Another thing I love to do is place a bolster or a large pillow on top of the thighs. You can then rest your upper body and head on the pillow which allows you to fully melt into the pose.
Caterpillar Pose Variation: Legs Up The Wall
Another great variation for you could be the legs up the wall pose. This one is great for those who don’t do deep forward folds for any reason, but also for people who stand for long hours.
Simply lie in front of the wall, so your hips are a couple of inches away from it. Then lift your legs on the wall.
Prop your head and hips with a cushion or a folded blanket for more comfort.
Caterpillar Pose Variation: Feet Spread Apart
This variation is great for more flexible students who want to explore different sensations in their hamstrings. It is also good for pregnant women or if you have a larger belly.

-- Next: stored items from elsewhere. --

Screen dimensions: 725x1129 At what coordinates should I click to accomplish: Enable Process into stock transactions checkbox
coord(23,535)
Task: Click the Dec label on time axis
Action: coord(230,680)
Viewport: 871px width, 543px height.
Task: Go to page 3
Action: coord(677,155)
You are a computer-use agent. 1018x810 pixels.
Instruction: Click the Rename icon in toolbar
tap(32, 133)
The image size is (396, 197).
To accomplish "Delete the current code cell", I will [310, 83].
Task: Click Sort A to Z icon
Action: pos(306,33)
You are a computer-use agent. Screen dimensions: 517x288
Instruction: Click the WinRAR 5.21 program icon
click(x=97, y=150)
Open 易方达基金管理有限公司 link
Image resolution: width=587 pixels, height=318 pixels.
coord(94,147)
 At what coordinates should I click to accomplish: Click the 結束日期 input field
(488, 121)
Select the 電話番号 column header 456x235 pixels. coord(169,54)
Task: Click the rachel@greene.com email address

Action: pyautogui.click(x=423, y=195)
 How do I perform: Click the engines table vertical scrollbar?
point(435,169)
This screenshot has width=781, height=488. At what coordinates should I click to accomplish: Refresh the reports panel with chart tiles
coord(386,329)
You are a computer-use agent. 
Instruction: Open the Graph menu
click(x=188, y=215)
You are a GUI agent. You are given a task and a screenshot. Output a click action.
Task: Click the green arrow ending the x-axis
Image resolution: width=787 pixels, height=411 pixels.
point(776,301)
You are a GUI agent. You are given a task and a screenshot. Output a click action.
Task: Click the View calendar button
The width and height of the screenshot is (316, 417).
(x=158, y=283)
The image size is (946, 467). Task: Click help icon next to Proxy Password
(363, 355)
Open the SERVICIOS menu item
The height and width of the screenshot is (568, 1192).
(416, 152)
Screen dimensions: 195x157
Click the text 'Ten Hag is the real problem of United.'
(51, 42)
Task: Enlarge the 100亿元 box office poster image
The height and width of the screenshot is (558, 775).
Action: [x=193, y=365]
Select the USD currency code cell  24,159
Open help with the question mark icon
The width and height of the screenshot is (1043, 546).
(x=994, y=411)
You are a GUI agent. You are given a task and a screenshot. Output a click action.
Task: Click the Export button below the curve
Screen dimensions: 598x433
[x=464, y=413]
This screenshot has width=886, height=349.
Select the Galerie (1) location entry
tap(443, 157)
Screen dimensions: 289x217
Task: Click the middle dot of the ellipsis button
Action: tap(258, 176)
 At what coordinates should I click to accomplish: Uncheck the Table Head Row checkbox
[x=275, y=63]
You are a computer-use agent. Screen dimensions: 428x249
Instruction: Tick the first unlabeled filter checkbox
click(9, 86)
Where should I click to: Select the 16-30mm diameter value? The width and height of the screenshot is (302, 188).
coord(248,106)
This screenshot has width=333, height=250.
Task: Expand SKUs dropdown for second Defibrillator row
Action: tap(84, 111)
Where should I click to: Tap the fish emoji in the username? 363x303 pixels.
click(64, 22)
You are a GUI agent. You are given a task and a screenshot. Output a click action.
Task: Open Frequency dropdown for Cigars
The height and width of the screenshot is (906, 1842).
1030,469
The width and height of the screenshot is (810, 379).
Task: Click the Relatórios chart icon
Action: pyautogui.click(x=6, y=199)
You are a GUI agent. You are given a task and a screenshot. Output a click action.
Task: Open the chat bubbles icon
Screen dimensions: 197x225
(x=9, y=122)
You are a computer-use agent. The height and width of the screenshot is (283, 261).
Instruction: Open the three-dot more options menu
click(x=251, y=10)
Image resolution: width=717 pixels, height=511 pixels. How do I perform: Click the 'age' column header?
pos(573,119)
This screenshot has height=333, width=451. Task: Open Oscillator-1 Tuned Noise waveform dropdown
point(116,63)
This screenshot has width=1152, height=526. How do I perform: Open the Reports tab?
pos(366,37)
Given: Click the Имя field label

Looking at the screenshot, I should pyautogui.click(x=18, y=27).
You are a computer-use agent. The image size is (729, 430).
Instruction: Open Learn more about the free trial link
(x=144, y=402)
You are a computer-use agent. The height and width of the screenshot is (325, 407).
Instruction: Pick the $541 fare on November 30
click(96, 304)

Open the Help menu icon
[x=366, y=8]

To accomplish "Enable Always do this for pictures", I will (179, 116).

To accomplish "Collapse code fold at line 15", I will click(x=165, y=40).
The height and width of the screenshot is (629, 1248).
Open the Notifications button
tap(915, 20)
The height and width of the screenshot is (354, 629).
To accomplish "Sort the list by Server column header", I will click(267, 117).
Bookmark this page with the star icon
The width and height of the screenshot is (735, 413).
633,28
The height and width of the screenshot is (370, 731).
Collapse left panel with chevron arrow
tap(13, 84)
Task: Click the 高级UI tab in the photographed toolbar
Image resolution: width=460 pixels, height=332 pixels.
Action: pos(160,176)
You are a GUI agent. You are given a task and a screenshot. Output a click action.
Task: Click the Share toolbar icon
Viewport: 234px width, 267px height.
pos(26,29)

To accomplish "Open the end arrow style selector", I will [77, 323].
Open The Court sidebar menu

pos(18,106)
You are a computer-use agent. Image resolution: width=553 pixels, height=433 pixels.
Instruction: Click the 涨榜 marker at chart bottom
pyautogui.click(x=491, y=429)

Note that this asana is a bit more challenging, but you can use props to make it easier, like placing a cushion below the knees.
Spread your legs hip-width apart, then fold forward. Place a bolster between your legs, or if you are looking for that extra challenge, fold down between your thighs.
Precautions & Contraindications:
Hips rotating backward Your hips should rotate forward in this stretch – tilt them forward before you fall down. If that’s difficult prop yourself on a cushion and bend the knees more.
Although you can use props and lift your hips for mild sciatica, if it is severe, it is best to avoid Caterpillar Pose altogether. If your back condition doesn’t allow spine flexion, keep it straight, or avoid the asana. Keep your knees bent if you struggle with back pain or have hamstring injuries.